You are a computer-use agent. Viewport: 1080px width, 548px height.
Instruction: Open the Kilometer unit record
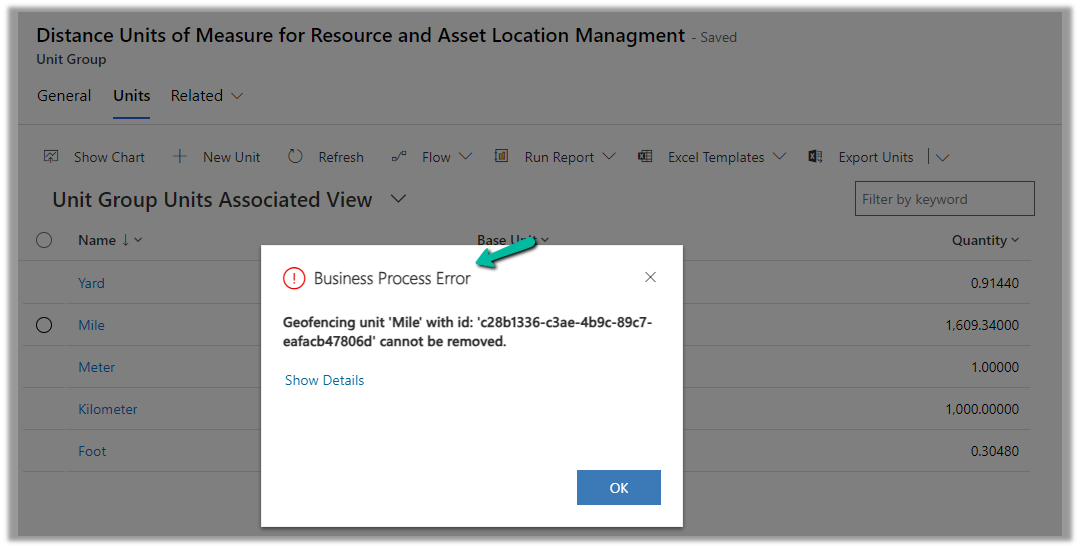tap(108, 409)
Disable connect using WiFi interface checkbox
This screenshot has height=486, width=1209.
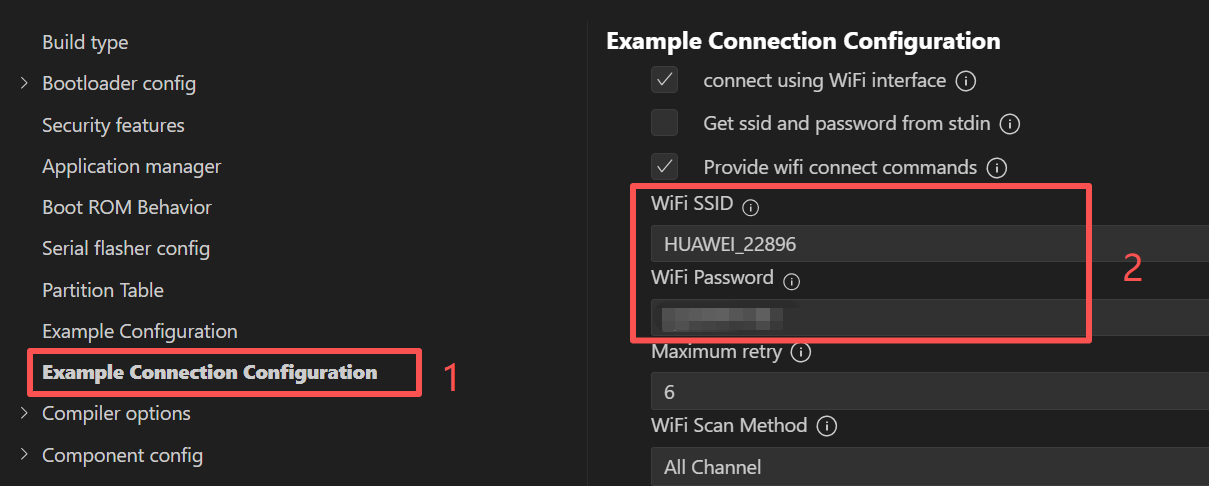665,80
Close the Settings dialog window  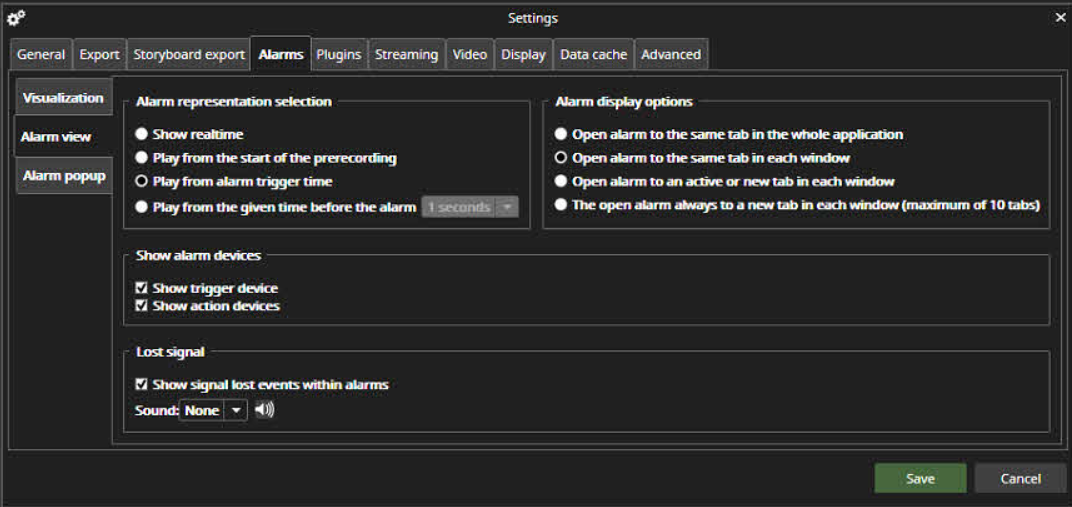click(x=1060, y=18)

◆ What is expected
Please return each line of the entries above that contains the word "height".

◆ Full solution
You are a computer-use agent. Viewport: 1080px width, 548px height.
This screenshot has height=486, width=1209.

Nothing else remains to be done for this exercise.